Juntaram-se esta sexta-feira dezenas de jovens em frente ao Parlamento, exigindo que os deputados mantenham a lei sobre o direito à autodeterminação da identidade e expressão de género que foi previamente vetada pelo Presidente da República.

À porta da Assembleia da República destacaram-se cartazes com mensagens como: “Ser Trans não é doença” e “Só eu sei o meu género“. Os manifestantes, quase todos muito jovens protestavam contra o veto presidencial da lei aprovada pelo Parlamento a 13 de Abril – o texto final foi aprovado por 109 votos a favor do PS, BE, PEV, PAN e abstenção do PCP (os seus 15 votos acabaram por não ser precisos).

 

A Lei: 

Esta lei estabelece o direito à autodeterminação da identidade e expressão de género, permitindo a mudança da menção do sexo no registo civil a partir dos 16 anos (com autorização dos pais). Além da descida limiar da idade, prevê o fim da necessidade de um relatório clínico. A socialista Isabel Moreira disse ao Expresso que esta lei “é uma lei limpa e clara, que nada tem que ver com tratamentos e processos cirúrgicos”. A abstenção de relatórios médicos pretende ser um contributo para a “despatologização” do processo, conforme se lê na reacção que a secretária de Estado para a Cidadania e Igualdade, Rosa Monteiro, fez chegar às redacções. Rosa Monteiro sublinha ainda que, ao tornar-se no 5º país europeu a ter uma lei de identidade de género baseada na auto-determinação, Portugal se coloca uma vez mais “na linha da frente dos países empenhados na igualdade“.

A utilização de veto por parte do Presidente da República altera a lei na medida em que exige um relatório médico.
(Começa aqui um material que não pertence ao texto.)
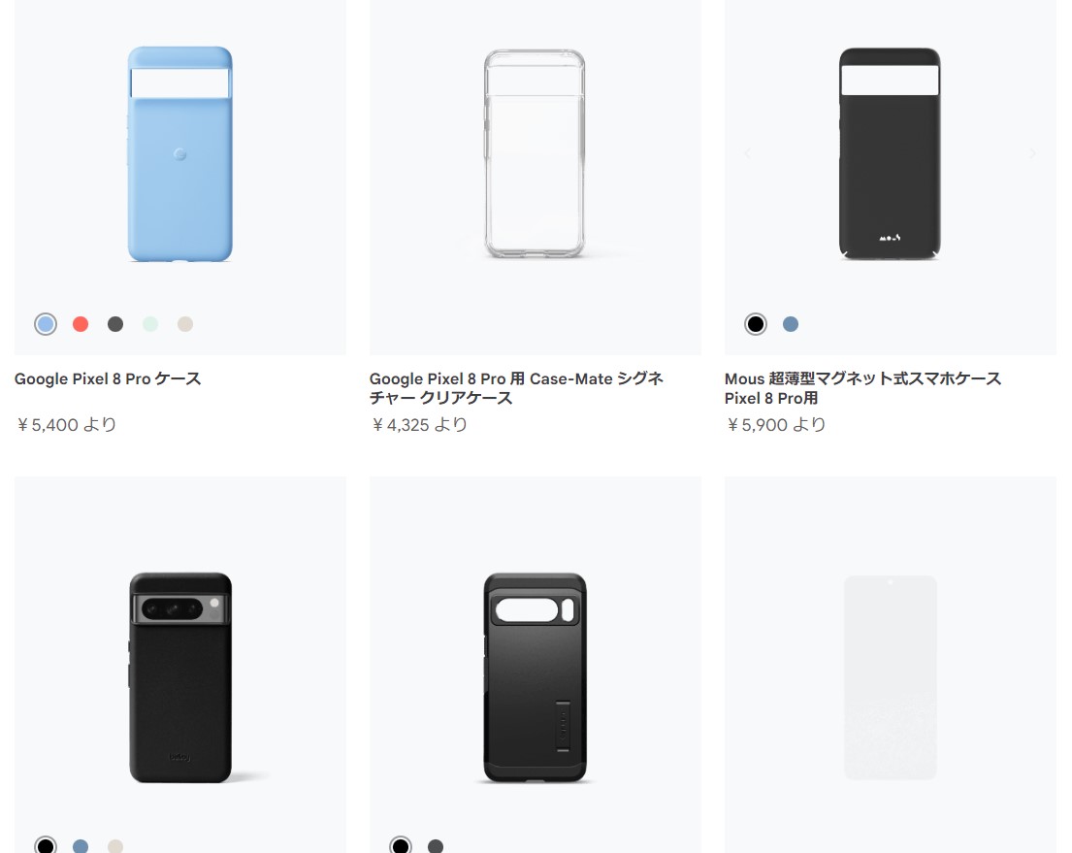Image resolution: width=1072 pixels, height=853 pixels.
Task: Open the Mous 超薄型マグネット式スマホケース title link
Action: (862, 388)
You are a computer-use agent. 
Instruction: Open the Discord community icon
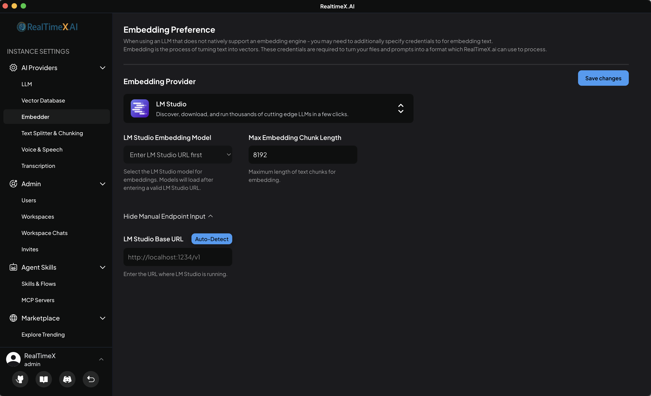pos(67,379)
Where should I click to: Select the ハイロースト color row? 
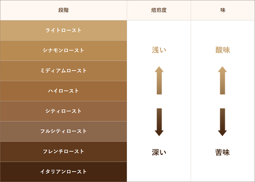pyautogui.click(x=63, y=91)
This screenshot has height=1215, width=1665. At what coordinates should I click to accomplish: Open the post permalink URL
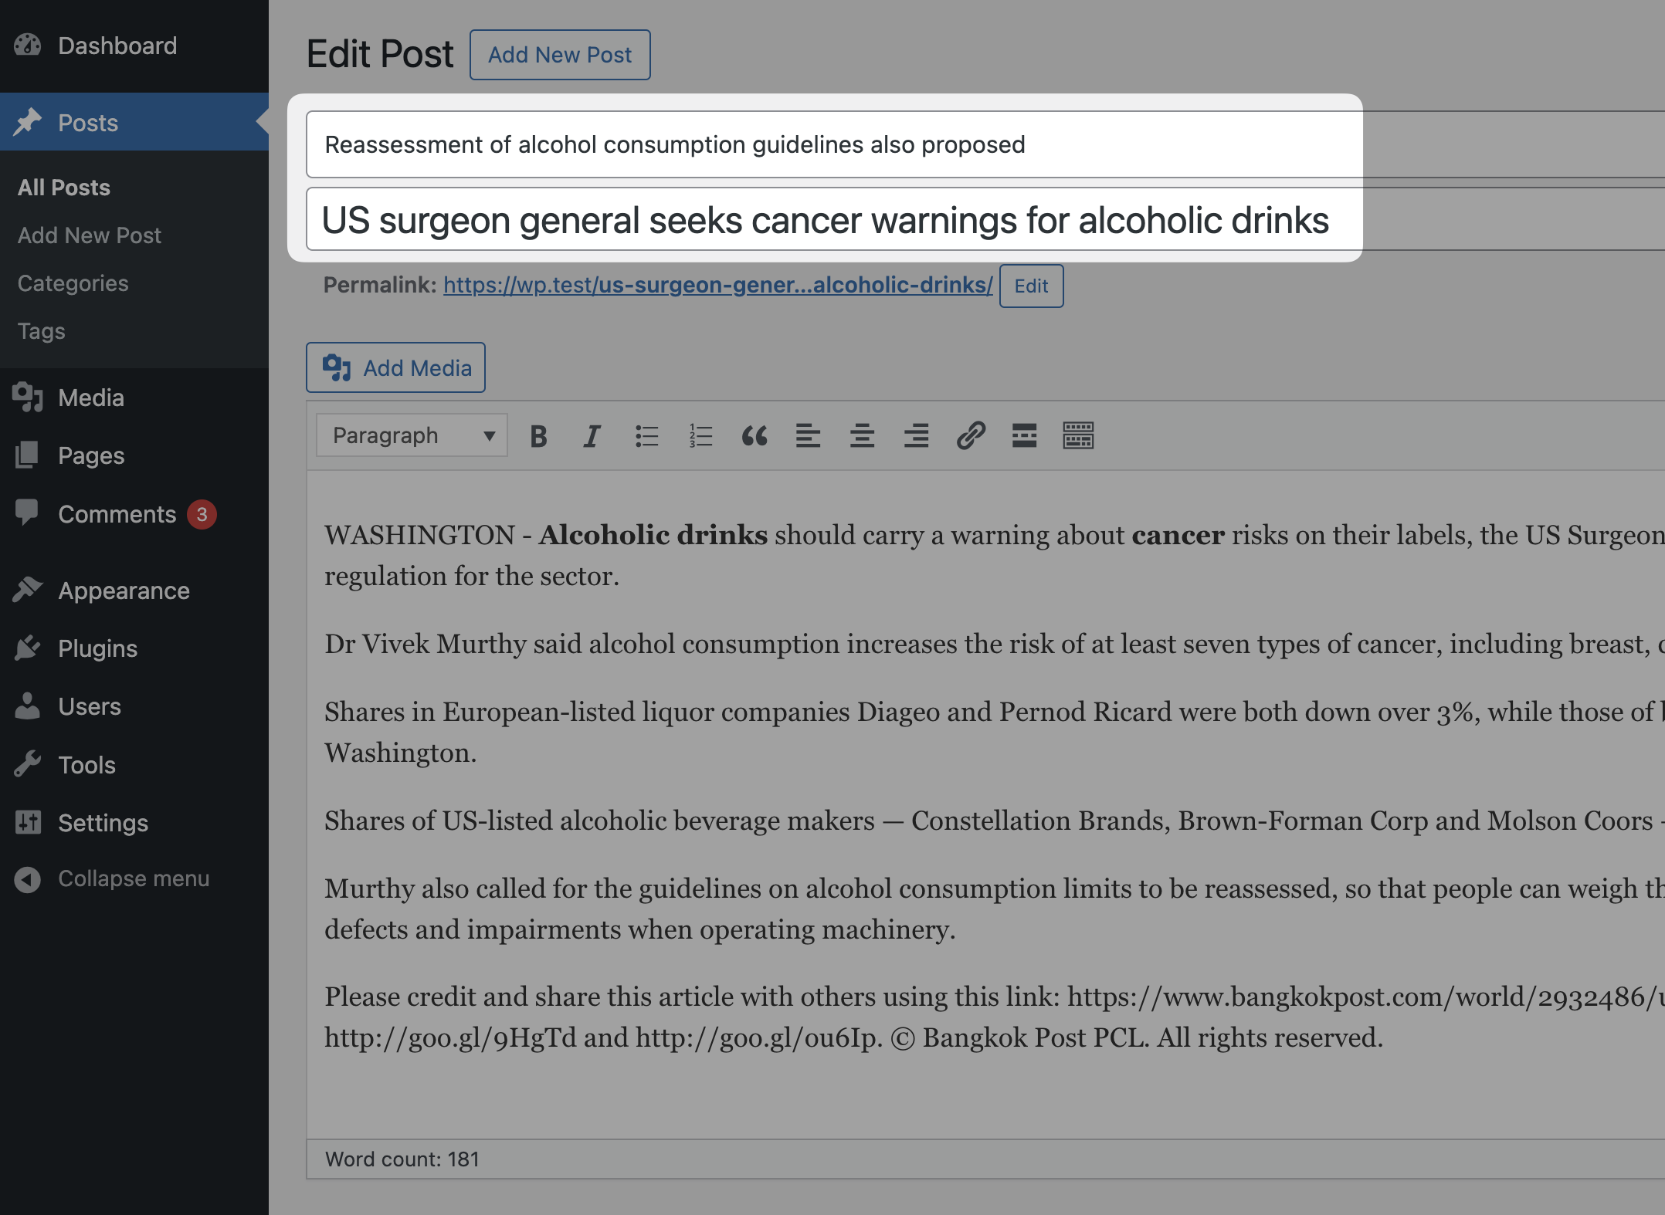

Esta mudança na lei, pela voz da ativista que convocou esta concentração não faz sentido, pois “os jovens têm todos os direitos, como os adultos, e não lhes deve ser exigido um relatório injusto e falso“. A mesma relembra que se trata de “uma alteração de registo cívil, não fazendo sentido exigir-se um relatório médico“, acrescenta ainda que a lei parlamentar prevê o consentimento parental para que os jovens entre os 16-18 anos possam efetuar a alteração.

A questão do relatório não tem o apoio do PS nem do BE e estiveram a apoiar a manifestação, defendendo que “não faz sentido um diagnóstico clínico para um ato meramente cívil“, como expõe Sandra Cunha (BE).

O Infomedia falou com 15 jovens com idades compreendidas entre os 19 e os 23 anos para saber as suas opiniões sobre o assunto:

Gráfico 1: Jovens a favor/contra a lei

13 jovens são a favor da lei e que não deve ser necessário um atestado médico para poderem efetuar a mudança.

Apenas 2 jovens concordam que deve ser necessária a Aprovação médica para a mudar.